Born 1965 in Chongqing, Han works as a journalist for the state news agency Xinhua. His first short story collection, Gravestone of the Universe 宇宙墓碑 was published in 1981 in the Taiwanese journal Huanxiang 幻象. It waited ten years for publication in the People's Republic of China because publishers found its tone too dark.
Han has received the Chinese Galaxy Award for fiction six times. The LA Times described him as China's premier science fiction writer
Another translated Chinese SF story. The idea of persons waking in a strange location with no memory of who or what they are, why they are there and how the they came to be in that state is one with a long tradition. This short story is not the best of those. It does manage to give a sense of disorientation and frustration, leading to fear and suspicion as 'Creature' and 'Same Kind' debate whether there is a 'Third' who they cannot find. They never do get any answers.

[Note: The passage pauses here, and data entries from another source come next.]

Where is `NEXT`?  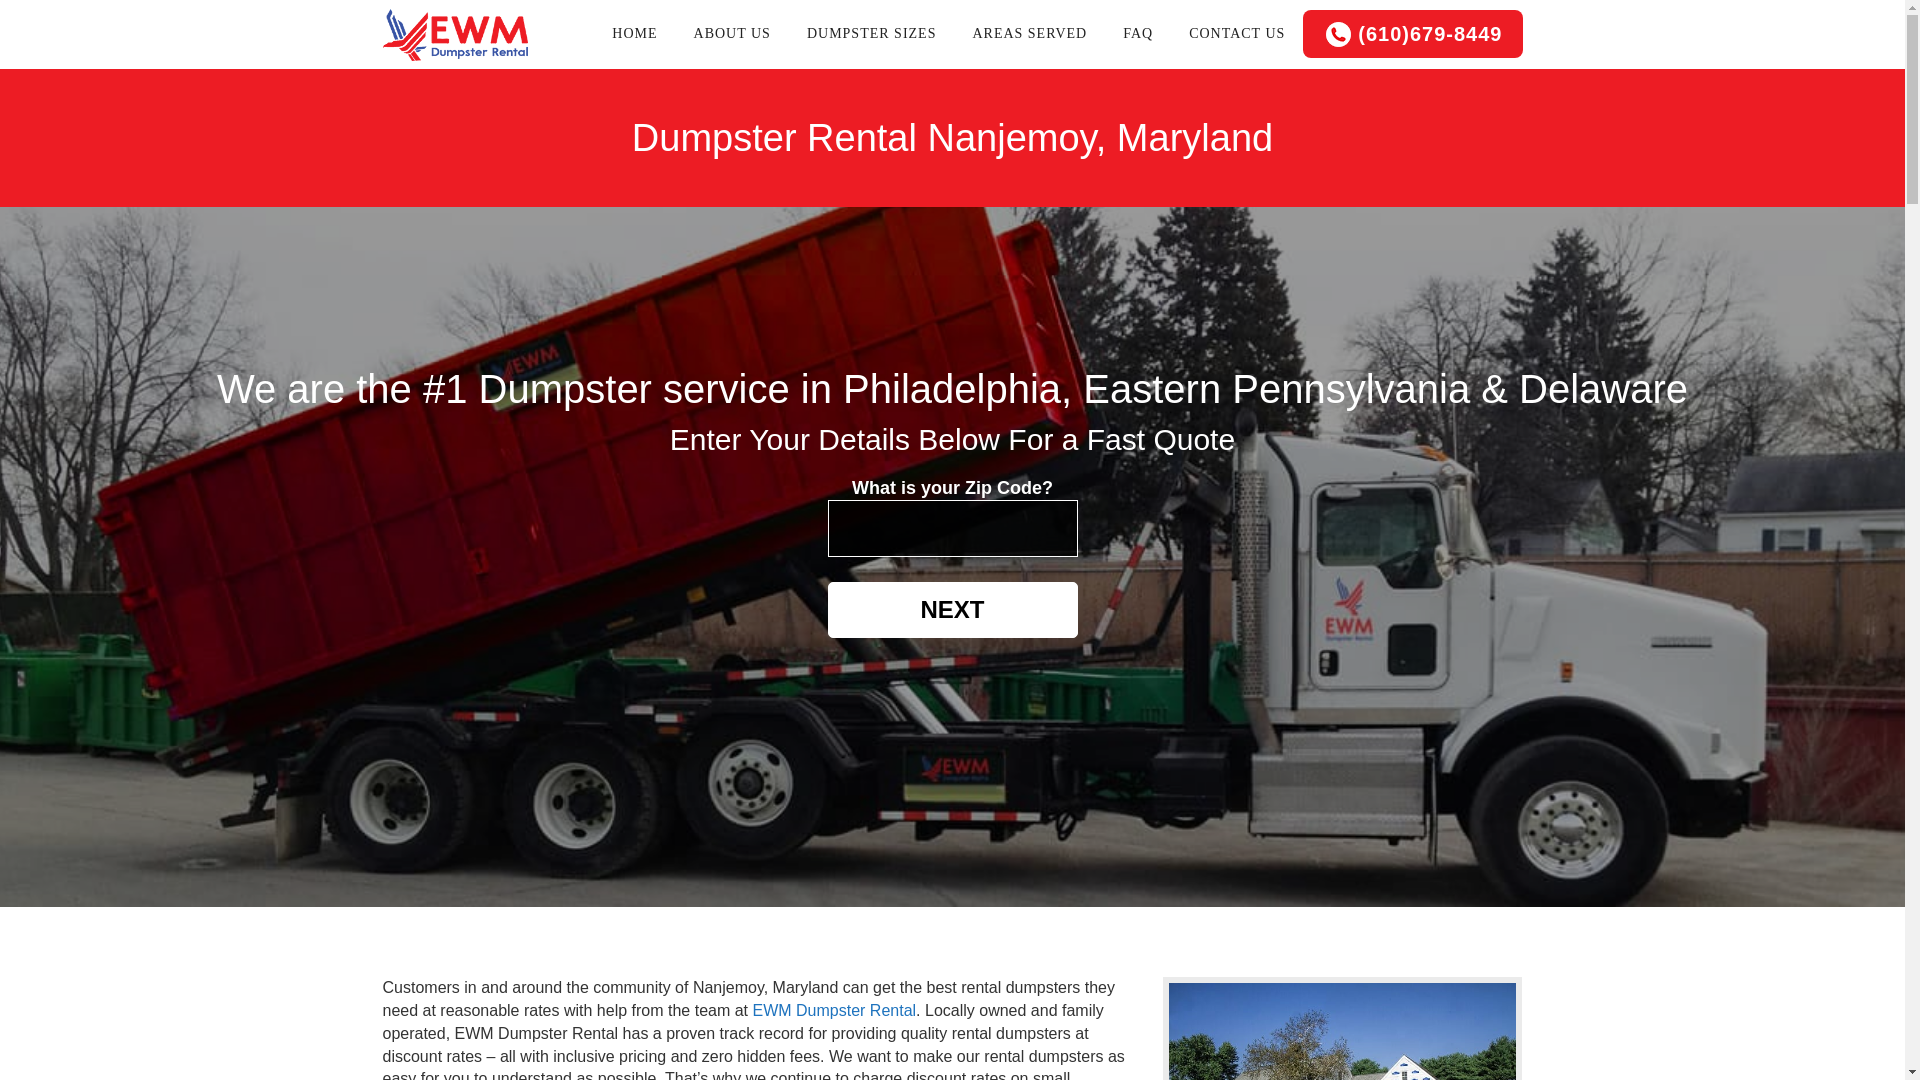
NEXT is located at coordinates (952, 610).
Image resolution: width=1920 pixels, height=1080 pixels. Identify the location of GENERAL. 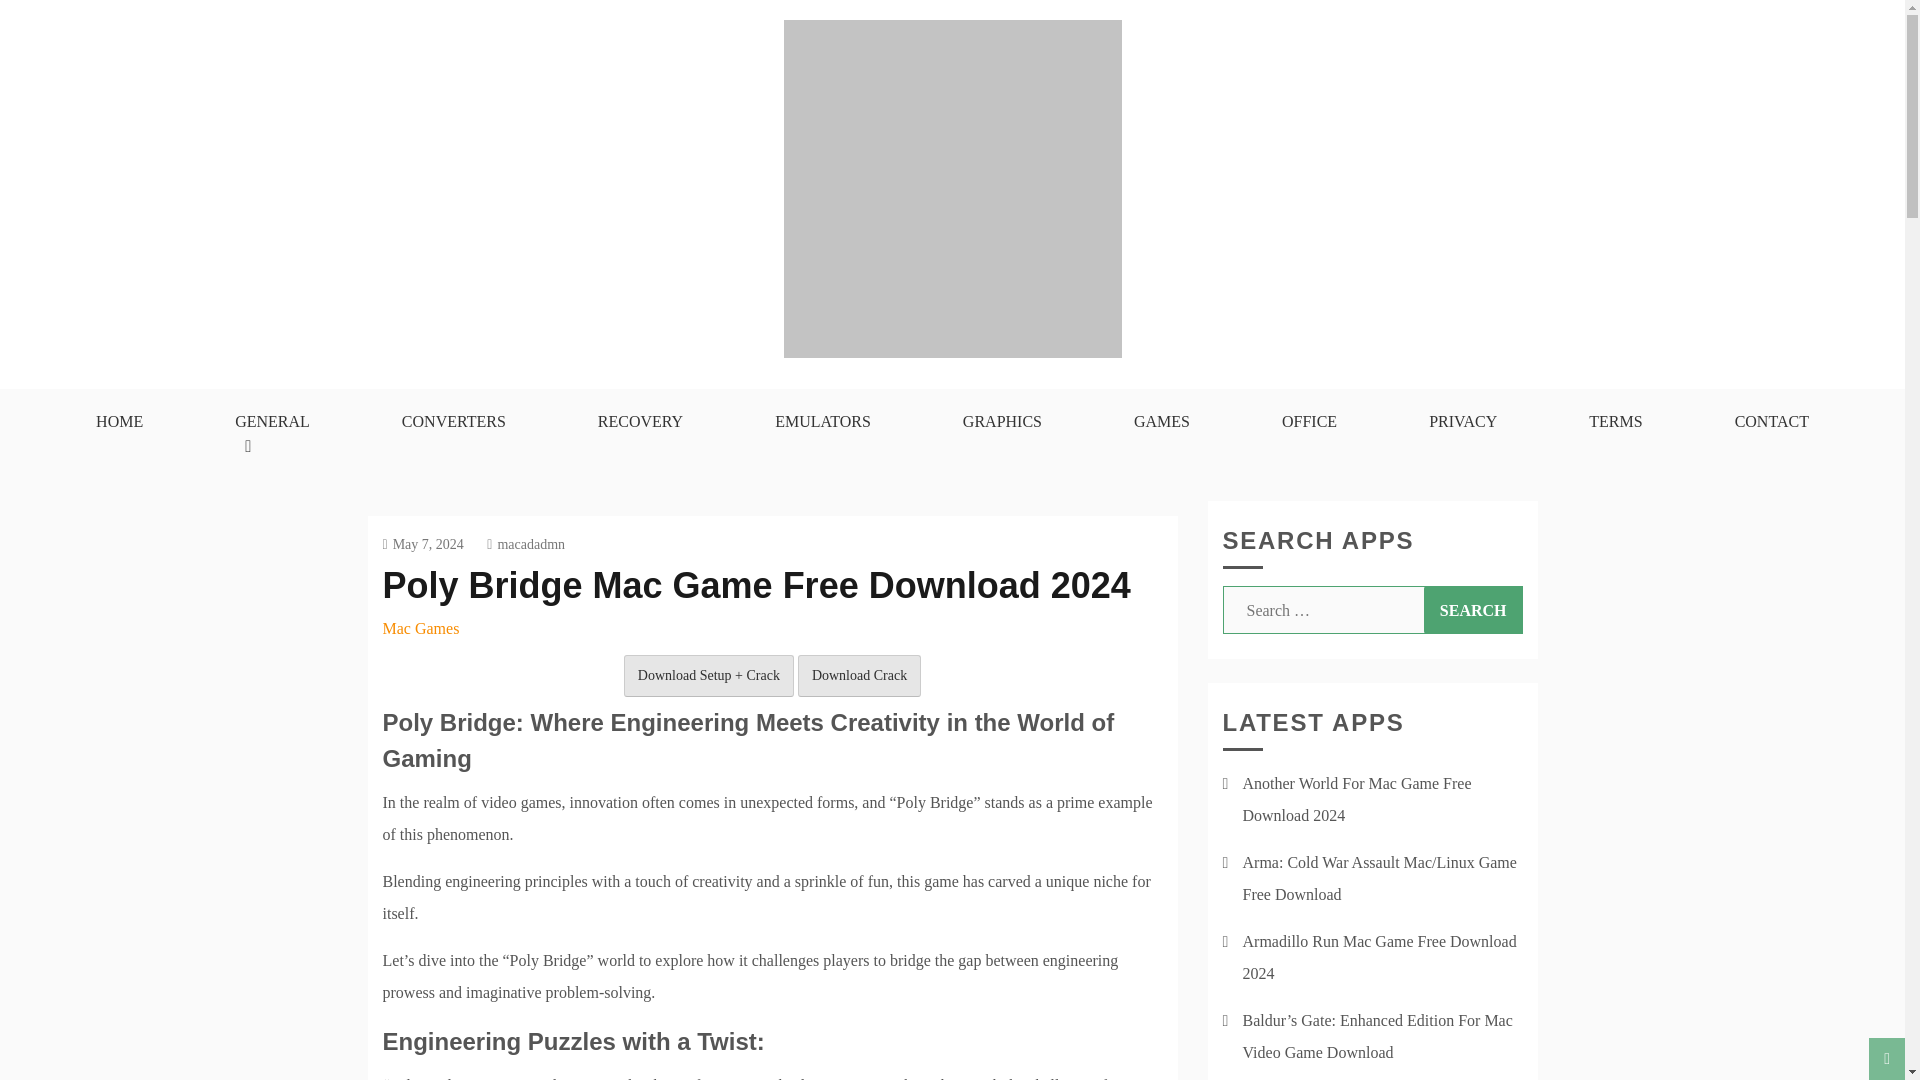
(272, 434).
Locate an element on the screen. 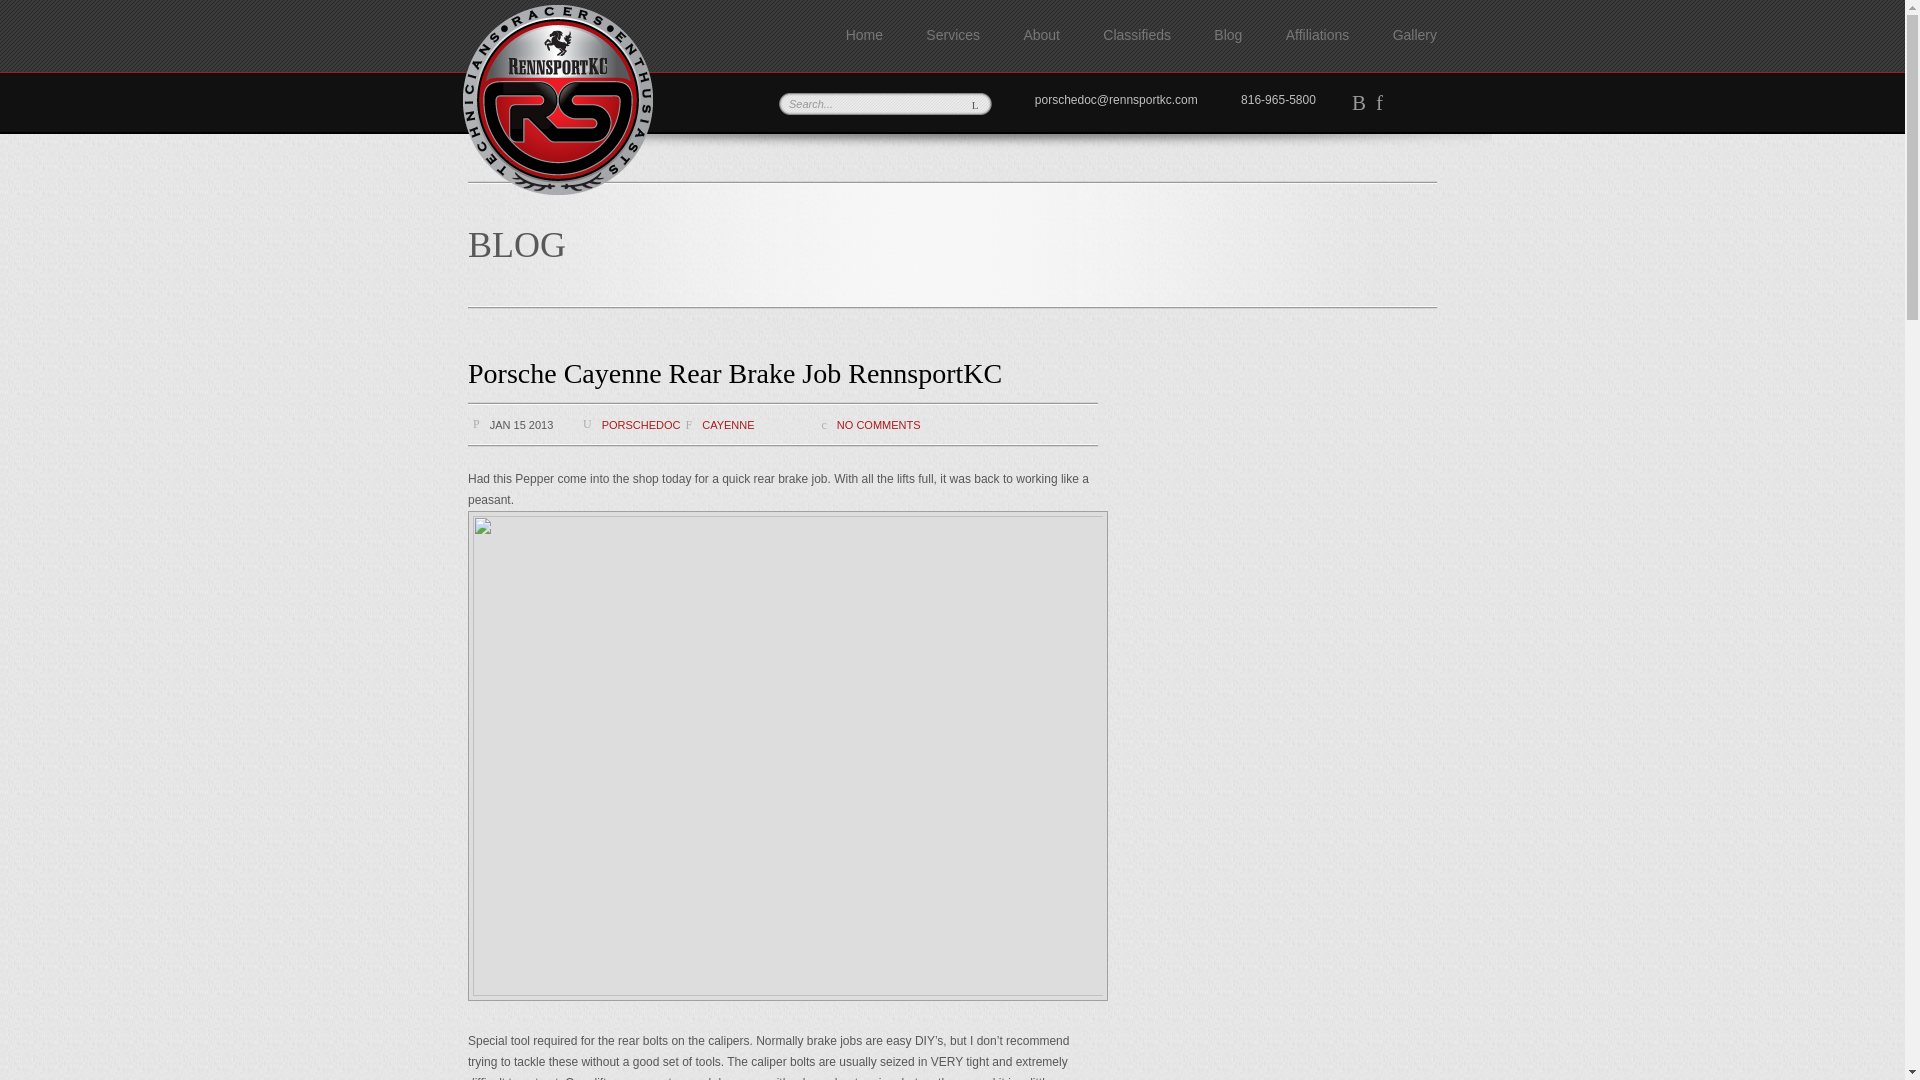 Image resolution: width=1920 pixels, height=1080 pixels. Home is located at coordinates (864, 35).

This is a fairly simple story about people in a place with memory loss. It's a somewhat interesting concept, but it's been done a lot (most recently, and much better, in Project Hail Mary). I'm not sure if it was the translation or the original writing, but I trouble keeping my attention on it.
Meh, the concept of astronauts in space with a lost memory has been done before - and better than in this story, IMHO. The psychological horror is interesting, but not enough to really sway me. So, a meh rating it is on this one.